Since the 27th of March 2020, we found ourselves unable to exercise habits that have been woven into our daily lives. The Corona virus forced the nation into an indefinite lockdown that left us uncertain of the future and fearful of what lies ahead. We had to acquire new habits and adjust old ones in order to cope with the “new normal”. Even with this uncertainty, we have the option of responding positively or negatively. After all, the glass can at times be half full, and not half empty.
When COVID-19 became a reality in South Africa, we were advised of a few adjustments we needed to make when interacting with those around us and surfaces that we come into contact with. The concept of social distancing was introduced in order curb the probability of transmission. Not only that, we needed to go back to basics when dealing with personal hygiene. We need to relearn the correct and efficient way to wash hands, revisit and evaluate how we cough and sneeze when we are around other people, and sanitizers and masks became part of the grocery list.
When the virus became an eminent threat, a nationwide lockdown was initiated which took away the ability and frequency of engaging face-to-face with our loved ones and even our colleagues. Human beings are by nature social creatures, but to survive we have to curb our social instinct. This was and continued to be an especially difficult task to carry out, as it comes so naturally to most, if not all of us. All of these were somewhat new habits that we all had to adjust to, or adopt, in order to curb the spread of the virus.
This new normal has also nudged us into reinventing the wheel when it comes to the mundane activities of everyday life. Cooking and baking became exciting activities in the household, and not just a requirement or need.

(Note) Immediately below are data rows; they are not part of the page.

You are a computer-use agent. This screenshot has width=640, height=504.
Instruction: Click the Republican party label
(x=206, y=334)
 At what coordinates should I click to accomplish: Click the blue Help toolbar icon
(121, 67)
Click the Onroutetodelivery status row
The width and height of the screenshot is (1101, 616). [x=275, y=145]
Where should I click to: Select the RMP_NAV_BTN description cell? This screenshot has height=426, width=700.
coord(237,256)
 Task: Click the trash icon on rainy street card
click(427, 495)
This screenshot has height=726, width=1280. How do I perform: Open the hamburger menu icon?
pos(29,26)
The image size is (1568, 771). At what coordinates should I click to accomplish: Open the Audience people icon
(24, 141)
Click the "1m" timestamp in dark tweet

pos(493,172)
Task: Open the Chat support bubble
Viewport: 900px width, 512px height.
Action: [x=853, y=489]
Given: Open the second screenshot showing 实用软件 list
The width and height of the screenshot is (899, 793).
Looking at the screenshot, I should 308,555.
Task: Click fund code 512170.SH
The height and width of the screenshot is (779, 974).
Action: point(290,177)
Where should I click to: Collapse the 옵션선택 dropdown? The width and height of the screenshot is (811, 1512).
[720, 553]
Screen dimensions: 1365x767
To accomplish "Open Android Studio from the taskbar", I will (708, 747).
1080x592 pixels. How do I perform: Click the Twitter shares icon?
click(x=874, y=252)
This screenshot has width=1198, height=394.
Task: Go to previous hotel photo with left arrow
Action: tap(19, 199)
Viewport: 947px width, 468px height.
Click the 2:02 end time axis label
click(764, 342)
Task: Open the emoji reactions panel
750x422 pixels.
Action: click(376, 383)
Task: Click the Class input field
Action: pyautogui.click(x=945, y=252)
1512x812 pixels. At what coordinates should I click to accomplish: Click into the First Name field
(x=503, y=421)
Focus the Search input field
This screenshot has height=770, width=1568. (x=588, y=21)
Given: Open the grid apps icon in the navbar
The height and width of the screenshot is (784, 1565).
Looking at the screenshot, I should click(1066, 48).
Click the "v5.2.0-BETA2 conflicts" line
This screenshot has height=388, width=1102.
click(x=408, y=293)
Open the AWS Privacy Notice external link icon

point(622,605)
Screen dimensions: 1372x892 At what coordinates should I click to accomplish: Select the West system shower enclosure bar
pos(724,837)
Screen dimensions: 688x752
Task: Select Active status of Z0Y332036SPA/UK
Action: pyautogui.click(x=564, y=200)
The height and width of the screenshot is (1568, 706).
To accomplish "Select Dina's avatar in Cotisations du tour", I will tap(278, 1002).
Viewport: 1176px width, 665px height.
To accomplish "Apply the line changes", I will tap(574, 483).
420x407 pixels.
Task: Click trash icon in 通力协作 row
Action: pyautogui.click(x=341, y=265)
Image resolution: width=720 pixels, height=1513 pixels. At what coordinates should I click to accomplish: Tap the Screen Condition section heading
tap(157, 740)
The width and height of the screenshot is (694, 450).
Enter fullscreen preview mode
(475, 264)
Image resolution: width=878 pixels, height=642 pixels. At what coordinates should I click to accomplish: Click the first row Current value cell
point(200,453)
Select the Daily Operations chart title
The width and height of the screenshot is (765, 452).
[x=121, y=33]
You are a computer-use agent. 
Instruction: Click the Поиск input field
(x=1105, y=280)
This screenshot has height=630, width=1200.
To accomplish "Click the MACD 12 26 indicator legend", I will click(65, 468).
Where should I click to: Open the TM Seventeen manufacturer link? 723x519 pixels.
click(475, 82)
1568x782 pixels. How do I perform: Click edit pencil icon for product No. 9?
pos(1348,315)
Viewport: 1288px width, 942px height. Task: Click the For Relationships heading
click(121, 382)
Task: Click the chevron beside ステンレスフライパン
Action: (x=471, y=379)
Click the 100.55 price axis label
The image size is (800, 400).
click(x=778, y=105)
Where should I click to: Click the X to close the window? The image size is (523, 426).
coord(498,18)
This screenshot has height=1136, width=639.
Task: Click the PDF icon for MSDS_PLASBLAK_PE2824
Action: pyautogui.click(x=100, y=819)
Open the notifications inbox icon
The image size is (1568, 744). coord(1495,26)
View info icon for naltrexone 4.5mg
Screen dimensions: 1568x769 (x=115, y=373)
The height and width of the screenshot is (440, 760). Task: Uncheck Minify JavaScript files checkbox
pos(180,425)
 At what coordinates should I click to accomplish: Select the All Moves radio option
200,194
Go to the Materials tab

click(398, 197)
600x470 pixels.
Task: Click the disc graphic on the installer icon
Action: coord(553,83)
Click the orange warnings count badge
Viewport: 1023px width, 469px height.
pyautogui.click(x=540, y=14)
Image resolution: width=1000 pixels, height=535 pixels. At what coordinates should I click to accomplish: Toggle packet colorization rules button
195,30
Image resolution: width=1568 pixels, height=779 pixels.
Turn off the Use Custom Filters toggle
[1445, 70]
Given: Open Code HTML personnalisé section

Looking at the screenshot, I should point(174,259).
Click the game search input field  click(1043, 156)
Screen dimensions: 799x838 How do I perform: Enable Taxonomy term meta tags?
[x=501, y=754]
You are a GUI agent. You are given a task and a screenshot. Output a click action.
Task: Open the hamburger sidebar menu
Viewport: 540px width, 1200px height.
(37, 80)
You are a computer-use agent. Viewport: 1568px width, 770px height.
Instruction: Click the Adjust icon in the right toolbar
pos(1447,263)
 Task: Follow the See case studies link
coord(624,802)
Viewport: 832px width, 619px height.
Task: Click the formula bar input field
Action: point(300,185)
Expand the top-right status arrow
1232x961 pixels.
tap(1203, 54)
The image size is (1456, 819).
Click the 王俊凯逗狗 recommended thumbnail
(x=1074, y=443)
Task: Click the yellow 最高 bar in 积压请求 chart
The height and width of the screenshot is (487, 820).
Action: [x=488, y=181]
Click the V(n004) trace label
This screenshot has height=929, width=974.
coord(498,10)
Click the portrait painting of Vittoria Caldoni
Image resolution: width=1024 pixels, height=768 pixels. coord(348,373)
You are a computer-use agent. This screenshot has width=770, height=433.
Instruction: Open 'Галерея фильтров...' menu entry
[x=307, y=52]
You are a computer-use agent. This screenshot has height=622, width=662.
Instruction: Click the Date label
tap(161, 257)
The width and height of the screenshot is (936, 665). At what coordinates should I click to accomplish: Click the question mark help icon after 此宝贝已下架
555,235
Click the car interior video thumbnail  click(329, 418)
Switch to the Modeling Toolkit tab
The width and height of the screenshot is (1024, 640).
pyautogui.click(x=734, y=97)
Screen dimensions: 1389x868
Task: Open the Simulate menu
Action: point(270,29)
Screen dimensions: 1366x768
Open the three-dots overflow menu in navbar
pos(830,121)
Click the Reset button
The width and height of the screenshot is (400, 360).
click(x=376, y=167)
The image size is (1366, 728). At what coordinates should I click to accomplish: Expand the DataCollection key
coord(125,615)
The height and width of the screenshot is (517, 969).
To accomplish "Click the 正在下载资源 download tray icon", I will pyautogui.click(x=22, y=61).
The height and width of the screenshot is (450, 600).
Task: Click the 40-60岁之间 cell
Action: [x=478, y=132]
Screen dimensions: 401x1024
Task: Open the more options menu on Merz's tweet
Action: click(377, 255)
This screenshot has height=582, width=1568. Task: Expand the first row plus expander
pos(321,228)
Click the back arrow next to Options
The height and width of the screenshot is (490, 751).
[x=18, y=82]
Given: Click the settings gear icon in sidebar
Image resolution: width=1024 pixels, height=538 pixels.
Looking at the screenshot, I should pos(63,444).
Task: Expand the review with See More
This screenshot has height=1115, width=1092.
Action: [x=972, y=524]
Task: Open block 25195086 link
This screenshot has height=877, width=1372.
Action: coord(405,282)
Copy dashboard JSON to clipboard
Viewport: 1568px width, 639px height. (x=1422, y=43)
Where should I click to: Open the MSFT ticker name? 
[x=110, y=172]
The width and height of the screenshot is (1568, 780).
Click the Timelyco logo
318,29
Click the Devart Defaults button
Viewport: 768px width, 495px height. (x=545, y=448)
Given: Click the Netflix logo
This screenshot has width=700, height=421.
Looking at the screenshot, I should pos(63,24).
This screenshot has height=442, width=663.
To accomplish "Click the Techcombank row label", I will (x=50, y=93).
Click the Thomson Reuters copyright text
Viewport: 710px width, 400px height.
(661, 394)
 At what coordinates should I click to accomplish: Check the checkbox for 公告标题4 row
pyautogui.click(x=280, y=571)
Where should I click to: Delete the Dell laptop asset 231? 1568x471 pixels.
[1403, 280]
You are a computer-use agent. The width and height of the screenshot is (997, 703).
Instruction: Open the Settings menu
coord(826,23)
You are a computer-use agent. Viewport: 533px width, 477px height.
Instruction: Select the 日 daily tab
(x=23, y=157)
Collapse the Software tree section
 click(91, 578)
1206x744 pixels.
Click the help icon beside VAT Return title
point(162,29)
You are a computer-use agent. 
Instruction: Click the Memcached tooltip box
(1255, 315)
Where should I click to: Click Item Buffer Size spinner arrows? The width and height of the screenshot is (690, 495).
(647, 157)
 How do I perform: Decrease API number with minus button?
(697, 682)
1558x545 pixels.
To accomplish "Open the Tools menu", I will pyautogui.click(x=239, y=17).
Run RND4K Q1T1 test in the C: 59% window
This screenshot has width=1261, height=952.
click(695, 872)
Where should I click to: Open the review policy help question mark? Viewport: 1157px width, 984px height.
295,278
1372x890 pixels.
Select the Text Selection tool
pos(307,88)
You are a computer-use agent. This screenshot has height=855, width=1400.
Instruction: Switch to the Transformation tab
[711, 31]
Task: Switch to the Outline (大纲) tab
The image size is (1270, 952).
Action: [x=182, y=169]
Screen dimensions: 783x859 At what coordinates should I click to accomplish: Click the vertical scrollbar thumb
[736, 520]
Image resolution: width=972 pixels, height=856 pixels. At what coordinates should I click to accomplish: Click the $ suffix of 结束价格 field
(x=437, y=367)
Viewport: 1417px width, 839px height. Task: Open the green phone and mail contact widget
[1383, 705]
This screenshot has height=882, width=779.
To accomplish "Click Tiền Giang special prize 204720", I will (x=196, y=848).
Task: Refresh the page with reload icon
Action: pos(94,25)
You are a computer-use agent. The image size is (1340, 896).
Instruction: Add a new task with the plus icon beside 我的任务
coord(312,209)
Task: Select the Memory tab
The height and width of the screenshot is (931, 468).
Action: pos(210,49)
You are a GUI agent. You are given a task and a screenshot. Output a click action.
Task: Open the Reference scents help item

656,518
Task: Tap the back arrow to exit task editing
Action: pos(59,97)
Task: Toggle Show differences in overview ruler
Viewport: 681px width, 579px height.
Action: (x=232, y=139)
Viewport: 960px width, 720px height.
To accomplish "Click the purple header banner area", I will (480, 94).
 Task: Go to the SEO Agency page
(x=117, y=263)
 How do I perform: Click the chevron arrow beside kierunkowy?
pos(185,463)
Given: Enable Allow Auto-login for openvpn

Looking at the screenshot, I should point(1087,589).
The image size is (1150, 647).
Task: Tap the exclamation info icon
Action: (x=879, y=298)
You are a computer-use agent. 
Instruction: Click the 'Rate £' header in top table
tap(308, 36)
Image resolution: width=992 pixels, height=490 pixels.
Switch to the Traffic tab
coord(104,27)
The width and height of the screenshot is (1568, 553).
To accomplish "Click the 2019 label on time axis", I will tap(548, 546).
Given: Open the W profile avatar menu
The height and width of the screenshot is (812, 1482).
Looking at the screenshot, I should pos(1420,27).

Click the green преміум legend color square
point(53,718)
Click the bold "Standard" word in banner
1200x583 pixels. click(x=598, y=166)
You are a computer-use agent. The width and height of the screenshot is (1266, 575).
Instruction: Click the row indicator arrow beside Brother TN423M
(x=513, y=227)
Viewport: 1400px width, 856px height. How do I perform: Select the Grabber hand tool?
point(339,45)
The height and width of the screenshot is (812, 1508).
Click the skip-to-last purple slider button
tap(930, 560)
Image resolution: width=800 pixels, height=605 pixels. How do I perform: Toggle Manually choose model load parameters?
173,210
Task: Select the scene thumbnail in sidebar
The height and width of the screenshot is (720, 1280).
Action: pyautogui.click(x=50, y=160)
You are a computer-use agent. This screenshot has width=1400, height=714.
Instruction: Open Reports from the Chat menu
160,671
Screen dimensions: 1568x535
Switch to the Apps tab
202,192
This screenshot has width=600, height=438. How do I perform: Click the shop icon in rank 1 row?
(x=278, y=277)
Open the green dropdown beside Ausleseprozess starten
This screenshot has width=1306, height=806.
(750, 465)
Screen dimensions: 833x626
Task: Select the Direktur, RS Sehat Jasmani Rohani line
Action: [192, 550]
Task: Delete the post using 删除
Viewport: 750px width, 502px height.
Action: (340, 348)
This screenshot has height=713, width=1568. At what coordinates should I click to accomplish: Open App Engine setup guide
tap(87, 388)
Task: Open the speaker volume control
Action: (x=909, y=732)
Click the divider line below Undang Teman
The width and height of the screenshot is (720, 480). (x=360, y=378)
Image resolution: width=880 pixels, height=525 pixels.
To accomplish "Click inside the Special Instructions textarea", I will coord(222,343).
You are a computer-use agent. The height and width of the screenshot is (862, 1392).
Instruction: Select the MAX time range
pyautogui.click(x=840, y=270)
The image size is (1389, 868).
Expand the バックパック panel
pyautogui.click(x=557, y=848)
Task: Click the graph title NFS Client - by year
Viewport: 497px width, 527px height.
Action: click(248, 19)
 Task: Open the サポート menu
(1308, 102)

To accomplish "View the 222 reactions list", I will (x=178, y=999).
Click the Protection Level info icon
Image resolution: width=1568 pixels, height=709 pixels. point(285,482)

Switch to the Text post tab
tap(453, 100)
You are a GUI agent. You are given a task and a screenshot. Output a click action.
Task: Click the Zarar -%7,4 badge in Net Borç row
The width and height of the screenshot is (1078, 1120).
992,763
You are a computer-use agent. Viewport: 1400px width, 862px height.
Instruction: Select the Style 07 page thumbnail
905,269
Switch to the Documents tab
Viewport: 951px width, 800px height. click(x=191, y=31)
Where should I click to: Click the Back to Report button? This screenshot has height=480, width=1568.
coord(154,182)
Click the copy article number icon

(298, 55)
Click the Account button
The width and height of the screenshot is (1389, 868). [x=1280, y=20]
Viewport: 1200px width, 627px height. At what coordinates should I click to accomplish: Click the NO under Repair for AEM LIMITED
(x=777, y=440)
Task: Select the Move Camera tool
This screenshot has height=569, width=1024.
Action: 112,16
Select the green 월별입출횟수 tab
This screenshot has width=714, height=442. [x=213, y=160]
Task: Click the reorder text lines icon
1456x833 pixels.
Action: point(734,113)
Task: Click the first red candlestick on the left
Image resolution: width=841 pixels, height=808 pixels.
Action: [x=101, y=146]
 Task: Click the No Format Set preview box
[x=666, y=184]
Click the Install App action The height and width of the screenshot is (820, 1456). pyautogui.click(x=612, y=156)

Those who were not able or not used to cooking, were forced to learn how to cook as a result of restaurants being closed down. The time at home, may have given those who have been putting off certain activities an opportunity to finally be able to carry them out.
Personal development and self-reflection may have also been a by-product of the lockdown. The extended time at home provided an opportunity for some to overcome obstacles to personal development and take the necessary steps required for personal mastery. We are learning to deal with and experience something that is foreign to all of us and therefore learning that we need to be flexible when the situation calls for it. Whether it is at home or in the work place, flexibility will definitely be one of the concepts that we come out with.
This new lifestyle, may have been as a result of the pandemic, however, this does not mean that there aren’t some “takeaways” from this experience which we can take forward into the next phase of our lives. Re-evaluating our personal hygiene, spending time with family and loved ones, and learning to reinvent the wheel once in a while, are some concepts that we can carry on with going forward.
This pandemic has been brutal, and has taken away so much from us as a nation. As we move into this new phase of further easing of restrictions, let’s take the habits we have learnt with us. It is easy to fall into pre-COVID-19 habits once we are back at work in full force and interacting with colleagues we have not seen in almost three months. However, the easing of restrictions does not mean that the virus is gone and this is not the time to develop a casual attitude. This is the time to be increasingly careful and diligent with interactions and we need to continue placing a high value on life, our own, our families as well as that of our colleagues.